** start Extracted text **
For those of us teaching ethics ...
Norman Hawker, Associate Professor
Haworth College of Business - FCL Dept.
Western Michigan University
1903 West Michigan Avenue
Kalamazoo, Michigan 49008-5120
Begin forwarded message:
> From: [log in to unmask]
> Date: March 29, 2004 8:16:14 PM EST
> To: [log in to unmask]
> Subject: [IABS-L] Setting the record straight
> Reply-To: [log in to unmask]
>
> The New York Times reported on Sunday, March 21, 2004, that although
> the
> University of Pittsburgh's Katz Graduate Business School has
> eliminated ethics
> from its full-time MBA program (which it did), "Professors are now
> required to
> take a course in ethics training." I want you to know that that claim
> is false.
** end Extracted text **
** start Entries supplied **
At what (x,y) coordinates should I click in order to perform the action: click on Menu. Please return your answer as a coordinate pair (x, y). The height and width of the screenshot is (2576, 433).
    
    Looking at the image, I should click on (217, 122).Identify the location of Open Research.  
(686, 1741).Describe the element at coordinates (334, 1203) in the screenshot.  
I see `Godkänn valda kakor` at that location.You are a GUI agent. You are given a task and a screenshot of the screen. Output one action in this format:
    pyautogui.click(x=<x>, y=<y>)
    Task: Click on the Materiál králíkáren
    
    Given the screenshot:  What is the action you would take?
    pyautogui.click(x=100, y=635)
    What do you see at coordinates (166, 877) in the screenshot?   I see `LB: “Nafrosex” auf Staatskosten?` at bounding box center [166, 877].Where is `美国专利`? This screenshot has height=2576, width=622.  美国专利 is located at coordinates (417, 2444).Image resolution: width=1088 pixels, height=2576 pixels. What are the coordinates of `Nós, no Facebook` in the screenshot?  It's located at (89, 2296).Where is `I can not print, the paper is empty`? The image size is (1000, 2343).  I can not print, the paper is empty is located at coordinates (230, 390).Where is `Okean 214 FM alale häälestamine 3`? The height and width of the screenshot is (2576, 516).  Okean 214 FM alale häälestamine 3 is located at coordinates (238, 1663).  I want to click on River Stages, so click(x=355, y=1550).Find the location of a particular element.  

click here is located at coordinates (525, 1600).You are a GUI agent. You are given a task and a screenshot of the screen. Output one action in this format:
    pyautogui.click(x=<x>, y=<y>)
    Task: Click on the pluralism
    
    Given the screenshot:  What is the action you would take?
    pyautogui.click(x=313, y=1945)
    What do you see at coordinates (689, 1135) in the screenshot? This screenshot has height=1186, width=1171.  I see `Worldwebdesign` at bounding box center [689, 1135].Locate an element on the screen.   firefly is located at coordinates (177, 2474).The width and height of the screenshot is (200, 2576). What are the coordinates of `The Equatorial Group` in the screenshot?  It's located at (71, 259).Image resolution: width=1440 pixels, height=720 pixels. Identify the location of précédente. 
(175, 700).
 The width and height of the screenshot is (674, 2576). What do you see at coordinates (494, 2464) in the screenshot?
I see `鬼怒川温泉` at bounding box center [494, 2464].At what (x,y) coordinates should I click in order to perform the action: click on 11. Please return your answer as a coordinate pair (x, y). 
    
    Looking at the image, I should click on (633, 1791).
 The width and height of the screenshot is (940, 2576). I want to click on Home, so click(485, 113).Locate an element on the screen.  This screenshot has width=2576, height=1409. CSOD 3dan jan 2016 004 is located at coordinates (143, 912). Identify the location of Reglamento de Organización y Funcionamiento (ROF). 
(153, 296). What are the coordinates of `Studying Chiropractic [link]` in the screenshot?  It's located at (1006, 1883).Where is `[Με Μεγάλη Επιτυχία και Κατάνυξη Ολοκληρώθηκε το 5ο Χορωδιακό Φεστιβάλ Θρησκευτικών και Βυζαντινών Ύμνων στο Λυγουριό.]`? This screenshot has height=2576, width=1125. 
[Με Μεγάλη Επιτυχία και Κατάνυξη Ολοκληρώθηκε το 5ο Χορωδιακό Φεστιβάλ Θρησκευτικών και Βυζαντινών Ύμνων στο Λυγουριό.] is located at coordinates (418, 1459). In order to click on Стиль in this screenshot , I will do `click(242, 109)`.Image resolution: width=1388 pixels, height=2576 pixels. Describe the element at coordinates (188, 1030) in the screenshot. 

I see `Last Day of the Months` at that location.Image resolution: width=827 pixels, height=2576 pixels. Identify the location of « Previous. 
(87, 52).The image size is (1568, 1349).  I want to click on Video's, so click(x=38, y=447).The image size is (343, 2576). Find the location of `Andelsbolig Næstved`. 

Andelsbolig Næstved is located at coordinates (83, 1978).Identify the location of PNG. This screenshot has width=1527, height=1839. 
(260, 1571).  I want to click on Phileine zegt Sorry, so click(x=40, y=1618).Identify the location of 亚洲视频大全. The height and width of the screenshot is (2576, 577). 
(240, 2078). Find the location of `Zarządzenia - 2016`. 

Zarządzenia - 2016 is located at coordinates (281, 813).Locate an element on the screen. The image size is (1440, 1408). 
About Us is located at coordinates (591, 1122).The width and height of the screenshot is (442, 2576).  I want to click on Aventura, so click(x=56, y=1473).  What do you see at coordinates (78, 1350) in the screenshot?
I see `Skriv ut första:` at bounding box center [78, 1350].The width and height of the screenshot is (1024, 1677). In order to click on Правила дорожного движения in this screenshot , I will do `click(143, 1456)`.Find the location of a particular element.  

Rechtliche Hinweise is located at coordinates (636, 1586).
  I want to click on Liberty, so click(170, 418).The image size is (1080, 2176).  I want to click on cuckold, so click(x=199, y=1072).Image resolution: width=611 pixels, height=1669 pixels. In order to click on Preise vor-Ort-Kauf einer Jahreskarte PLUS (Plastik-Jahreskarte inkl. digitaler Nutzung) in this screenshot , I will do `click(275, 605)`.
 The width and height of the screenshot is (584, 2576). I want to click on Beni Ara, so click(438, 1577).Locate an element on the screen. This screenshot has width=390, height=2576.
** end Entries supplied **
Exercise task:
In the forwarded message about business ethics teaching, on what date did The New York Times publish its report on the Katz Graduate Business School?

Final answer:
Sunday, March 21, 2004.